O interesse de Eliade em Teilhard

Mencionamos anteriormente o encontro entre Teilhard e Mircea Eliade. Os dois se conheceram depois da guerra em Paris, onde Eliade chegara em setembro de 1945 para começar a lecionar na Sorbonne; o romeno rapidamente adquiriu grande notoriedade com o Tratado de História das Religiões (1948) e com O mito do eterno retorno (1949).

Eu o vi duas ou três vezes - conta Eliade di Teilhard - em seu quarto na Rue Monsieur, na casa dos jesuítas. Tivemos algumas longas discussões; fiquei fascinado com ela teoria da evolução e o ponto Ômega, até me parecia que estava em contradição com a teologia católica. Porém ele era um homem que me fascinava, me interessava muito. E fiquei feliz em ler seus livros mais tarde. Só então compreendi até que ponto seu pensamento era cristão, e quão original e corajoso era. (9)

em O diário de Eliade, em 23 de janeiro de 1950, encontramos:

Almocei na sede da revista 'Etudes', na rue Monsieur 15, para conhecer o padre Teilhard de Chardin. Depois, em seu quarto, duas horas de conversa. Havia também os padres Fessard, Daniélou e Bernardt... Eu lhe disse, sorrindo, que sua visão cristocósmica é mais ousada que as mais fantásticas criações mahayânicas (milhões de universos, milhões de reencarnações, milhões de bodhisattvas, etc.), e ele ele concordou. É verdade - disse - a 'Ciência' cristã e o Logos superam em profundidade e ousadia tudo o que foi pensado e imaginado até agora. Antes de partir, ele me ofereceu vários textos datilografados, alguns em várias cópias, para que eu pudesse distribuí-los aos amigos. Textos - especificou - que ainda não podem ser publicados.

O interesse de Eliade por Teilhard tem uma razão específica, que emerge de seus escritos. Em seu diário, datado de 6 de março de 1965, lemos: «O considerável sucesso de Teilhard de Chardin deve-se notoriamente ao seguinte fato: ele 'santificou' o mundo, a vida, a matéria". Durante uma palestra proferida na Universidade de Chicago em outubro de 1965, Eliade se debruça longamente sobre Teilhard, em particular sobre o significado cultural do sucesso dos escritos do padre jesuíta, publicados postumamente. Os leitores de Teilhard, explica Eliade, referindo-se principalmente aos não crentes,

eles estão cansados ​​do existencialismo e do marxismo, cansados ​​da conversa constante de história, de compromisso e assim por diante. Eles estão interessados ​​na Natureza e na Vida... Mas não se pode falar simplesmente do 'vitalismo' de Teilhard. Teilhard é de fato um homem religioso, para ele a vida é sagrada; mais: para ele a matéria cósmica como tal pode ser santificada. Ele não apenas construiu uma ponte entre a ciência e o cristianismo, ele não apenas propôs uma visão otimista da evolução cósmica e humana do universo, mas também revelou a suprema sacralidade da Natureza e da Vida. (10)

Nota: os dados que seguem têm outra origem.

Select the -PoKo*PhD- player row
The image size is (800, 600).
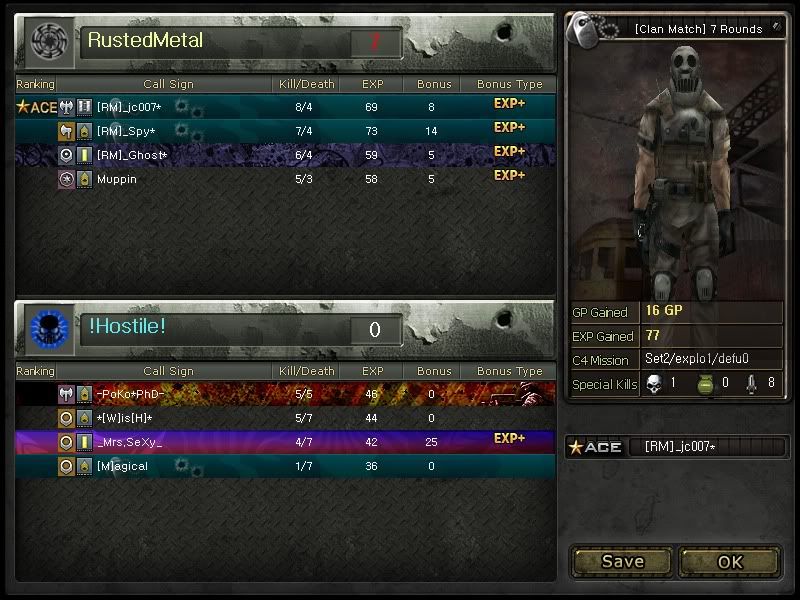[x=286, y=394]
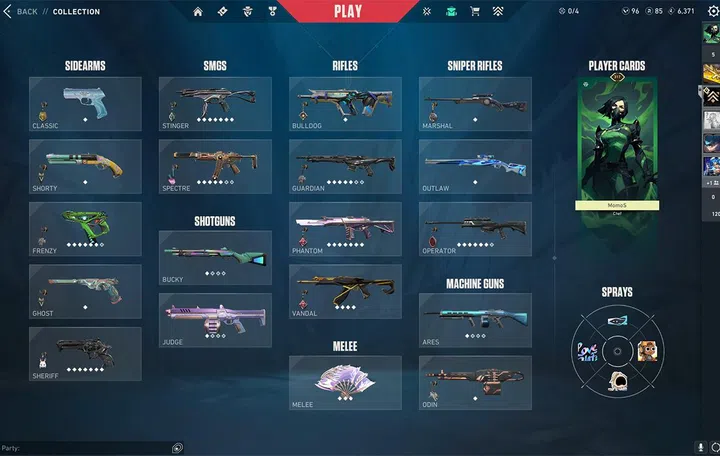
Task: Select the Classic sidearm slot
Action: (x=85, y=104)
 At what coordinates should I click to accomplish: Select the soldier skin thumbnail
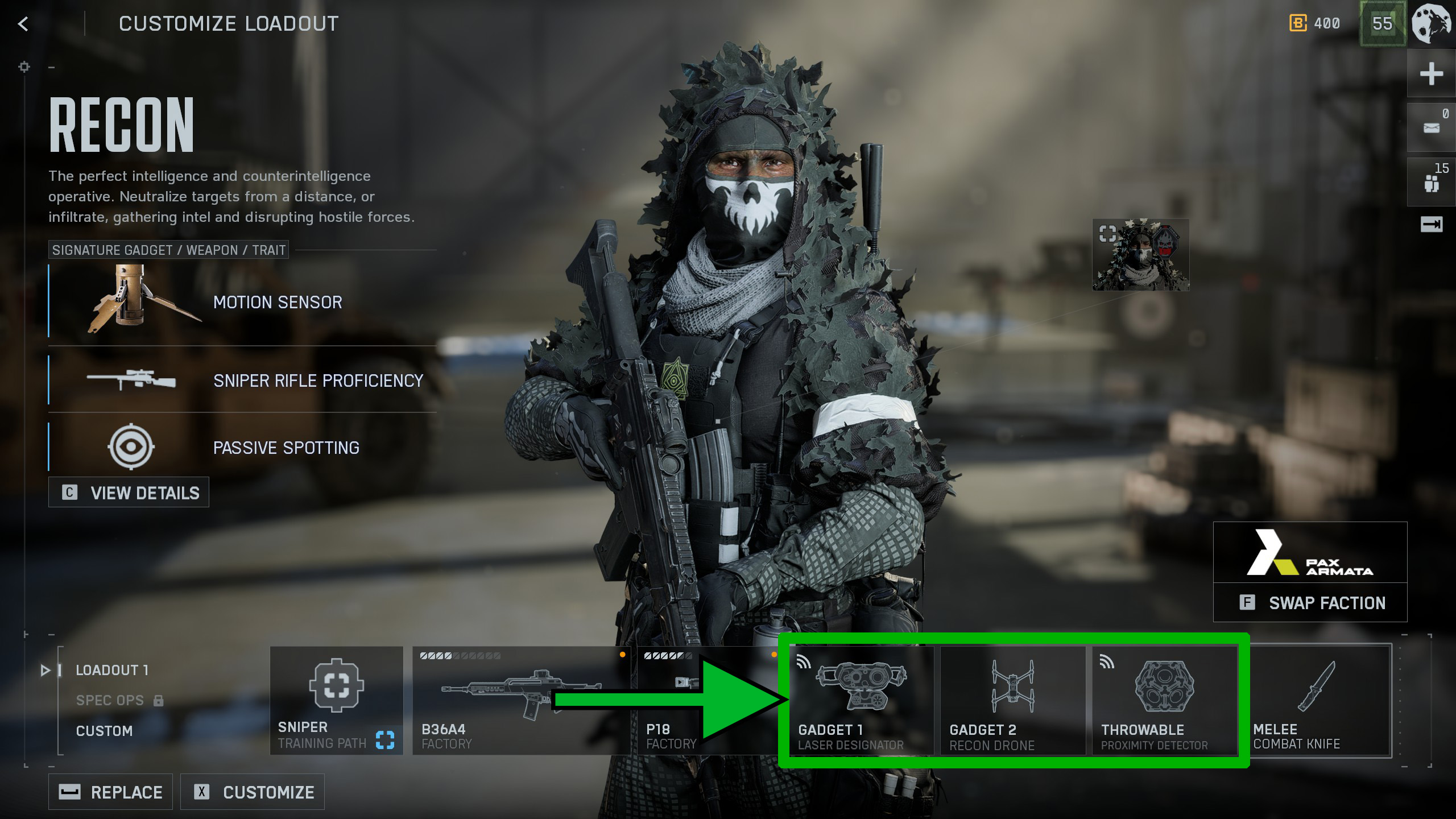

Em clara harmonia com o jesuíta, Eliade está ansioso para conhecer seu pensamento. Ele também lê um artigo de Teilhard na revista Psique, e anota em seu diário, em 22 de maio de 1963, que avidamente olhava os escritos então inéditos presentes no livro de Claude Cuénot, Pierre Teilhard de Chardin - Les grandes étapes de son évolution. Também em seu diário ele também relata que jantou em uma certa Marie-Louise com outros amigos e que o tema principal da conversa foi Teilhard, e mais uma vez ele menciona um encontro em que "o que mais me impressionou na conversa com Teilhard foi sua resposta à minha pergunta: o que significava para ele a imortalidade da alma"(11). O interesse do romeno em Teilhard obviamente não é apenas profissional. Os estudos para Eliade são, de facto, como para o jesuíta, sobretudo uma viagem interior pessoal de um crente porque, explica sobretudo no seu livro saudade das origens, a História das Religiões é uma disciplina altamente espiritual que se transforma internamente.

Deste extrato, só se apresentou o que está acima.